Claire’s arc in the episode involves her preparing to reunite with Jamie which involves physically preparing by making an outfit that will be useful in Jamie’s time as well as loading up with supplies of penicillin and money to use when she gets there. The montage of her making her outfit to Bear McCreary’s version of the 1960s Batman theme was especially excellent especially given the references to contemporary television for the time that Claire’s story is set. It was a welcome light moment in an otherwise serious episode.
The other part of Claire’s arc involved becoming emotionally ready to make the trip. Her reluctance was twofold; most obviously was having to leave her daughter behind and face the prospect of never seeing her again which provides some really honest and visceral emotional moments between Sophie Skelton and Caitriona Balfe. Bree is entirely supportive of her mother’s decision and believes that she will be able to make her way back even if Claire insists there are no guarantees. The issue is that Claire has to accept the idea that she may have to leave her daughter behind which she eventually does.

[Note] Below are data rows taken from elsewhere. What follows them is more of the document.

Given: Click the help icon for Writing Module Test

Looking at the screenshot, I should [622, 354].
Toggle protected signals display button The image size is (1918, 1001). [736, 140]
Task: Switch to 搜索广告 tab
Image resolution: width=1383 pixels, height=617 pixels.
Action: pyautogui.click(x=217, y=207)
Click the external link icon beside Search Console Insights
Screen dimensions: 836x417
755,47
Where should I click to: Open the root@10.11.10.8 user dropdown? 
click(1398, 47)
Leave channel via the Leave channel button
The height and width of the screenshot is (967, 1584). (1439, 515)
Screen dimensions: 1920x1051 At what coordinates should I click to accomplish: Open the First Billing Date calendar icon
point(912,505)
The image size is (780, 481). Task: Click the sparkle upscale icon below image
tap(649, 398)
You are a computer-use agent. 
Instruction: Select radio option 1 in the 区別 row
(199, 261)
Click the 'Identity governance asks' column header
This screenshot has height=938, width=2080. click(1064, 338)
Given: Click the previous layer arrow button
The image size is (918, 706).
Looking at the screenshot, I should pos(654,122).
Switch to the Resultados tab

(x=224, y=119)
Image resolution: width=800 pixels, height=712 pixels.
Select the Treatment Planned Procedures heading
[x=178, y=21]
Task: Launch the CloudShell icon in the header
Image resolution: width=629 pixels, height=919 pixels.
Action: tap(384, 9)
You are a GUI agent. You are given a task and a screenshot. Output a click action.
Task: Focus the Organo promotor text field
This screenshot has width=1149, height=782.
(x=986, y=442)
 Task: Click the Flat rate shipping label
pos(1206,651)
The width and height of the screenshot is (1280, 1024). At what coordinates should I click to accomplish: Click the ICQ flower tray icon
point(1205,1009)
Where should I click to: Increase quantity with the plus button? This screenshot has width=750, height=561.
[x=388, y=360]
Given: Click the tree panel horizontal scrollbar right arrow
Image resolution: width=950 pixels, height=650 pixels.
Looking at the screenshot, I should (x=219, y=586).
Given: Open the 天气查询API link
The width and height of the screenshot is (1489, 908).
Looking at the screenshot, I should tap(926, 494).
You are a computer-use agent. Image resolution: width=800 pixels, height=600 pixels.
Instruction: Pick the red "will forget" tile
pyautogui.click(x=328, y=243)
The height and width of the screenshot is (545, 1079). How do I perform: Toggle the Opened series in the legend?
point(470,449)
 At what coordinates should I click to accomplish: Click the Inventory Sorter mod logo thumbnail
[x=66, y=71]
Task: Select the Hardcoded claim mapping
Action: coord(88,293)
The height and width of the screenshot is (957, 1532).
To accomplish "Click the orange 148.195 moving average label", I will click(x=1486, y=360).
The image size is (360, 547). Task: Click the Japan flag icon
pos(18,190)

Another side of Claire’s arc is deciding if the trip would be worthwhile. Claire may have thought about Jamie non stop for 20 years but it occurs to her she can’t expect the same of him. We as the audience know that he has kept Claire in his thoughts and in his heart but Claire begins to doubt this as her journey to the past grows closer. To resolve this she talks to Joe. Their friendship is something the show has failed to develop but it is again saved by the performances of Caitriona Balfe and Wil Johnson who manage to convey a deep and natural friendship in the way they interact. Claire has found someone she can talk openly with and ask advice from. She leaves out the details of the time travel but confesses that Jamie is Bree’s real father and tells him that she’s ready to look him up once again. The concern she has is that he might have forgotten her and she also wants to know if she’s sexually attractive. Joe reassures her on both counts which leads to them sharing a warm and sincere goodbye. It’s a well executed emotionally resonant moment that highlights the friendship that the characters share.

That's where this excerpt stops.